Listed entries:
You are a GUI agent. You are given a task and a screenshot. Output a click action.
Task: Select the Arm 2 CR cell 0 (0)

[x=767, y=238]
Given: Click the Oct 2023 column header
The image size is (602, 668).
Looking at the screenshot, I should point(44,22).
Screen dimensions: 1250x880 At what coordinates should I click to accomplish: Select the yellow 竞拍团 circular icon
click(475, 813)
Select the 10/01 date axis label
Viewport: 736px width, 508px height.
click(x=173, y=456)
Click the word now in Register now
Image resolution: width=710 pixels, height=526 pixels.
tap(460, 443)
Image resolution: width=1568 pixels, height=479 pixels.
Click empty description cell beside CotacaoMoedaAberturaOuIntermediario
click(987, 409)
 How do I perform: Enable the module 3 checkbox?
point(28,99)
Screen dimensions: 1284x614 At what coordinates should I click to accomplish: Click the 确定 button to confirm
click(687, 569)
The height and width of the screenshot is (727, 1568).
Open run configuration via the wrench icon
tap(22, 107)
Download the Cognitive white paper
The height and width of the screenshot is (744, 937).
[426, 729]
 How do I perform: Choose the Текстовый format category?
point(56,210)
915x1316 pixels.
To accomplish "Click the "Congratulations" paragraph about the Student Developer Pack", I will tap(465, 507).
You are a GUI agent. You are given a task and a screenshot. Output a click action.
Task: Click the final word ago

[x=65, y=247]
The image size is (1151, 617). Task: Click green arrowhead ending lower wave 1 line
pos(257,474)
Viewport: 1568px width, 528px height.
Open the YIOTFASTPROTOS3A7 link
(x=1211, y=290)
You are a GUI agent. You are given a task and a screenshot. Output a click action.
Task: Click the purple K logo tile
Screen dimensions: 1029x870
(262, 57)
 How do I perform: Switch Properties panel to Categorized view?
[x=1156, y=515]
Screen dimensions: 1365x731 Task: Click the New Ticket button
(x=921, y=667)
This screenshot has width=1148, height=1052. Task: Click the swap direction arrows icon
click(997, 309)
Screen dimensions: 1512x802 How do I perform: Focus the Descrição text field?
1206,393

What is required:
The expected output is the run of lines from the one that includes "Download the Cognitive white paper" through the end of the listing above, exactly as they stand.

Result for this task:
Download the Cognitive white paper
The height and width of the screenshot is (744, 937).
[426, 729]
 How do I perform: Choose the Текстовый format category?
point(56,210)
915x1316 pixels.
To accomplish "Click the "Congratulations" paragraph about the Student Developer Pack", I will tap(465, 507).
You are a GUI agent. You are given a task and a screenshot. Output a click action.
Task: Click the final word ago

[x=65, y=247]
The image size is (1151, 617). Task: Click green arrowhead ending lower wave 1 line
pos(257,474)
Viewport: 1568px width, 528px height.
Open the YIOTFASTPROTOS3A7 link
(x=1211, y=290)
You are a GUI agent. You are given a task and a screenshot. Output a click action.
Task: Click the purple K logo tile
Screen dimensions: 1029x870
(262, 57)
 How do I perform: Switch Properties panel to Categorized view?
[x=1156, y=515]
Screen dimensions: 1365x731 Task: Click the New Ticket button
(x=921, y=667)
This screenshot has width=1148, height=1052. Task: Click the swap direction arrows icon
click(997, 309)
Screen dimensions: 1512x802 How do I perform: Focus the Descrição text field?
1206,393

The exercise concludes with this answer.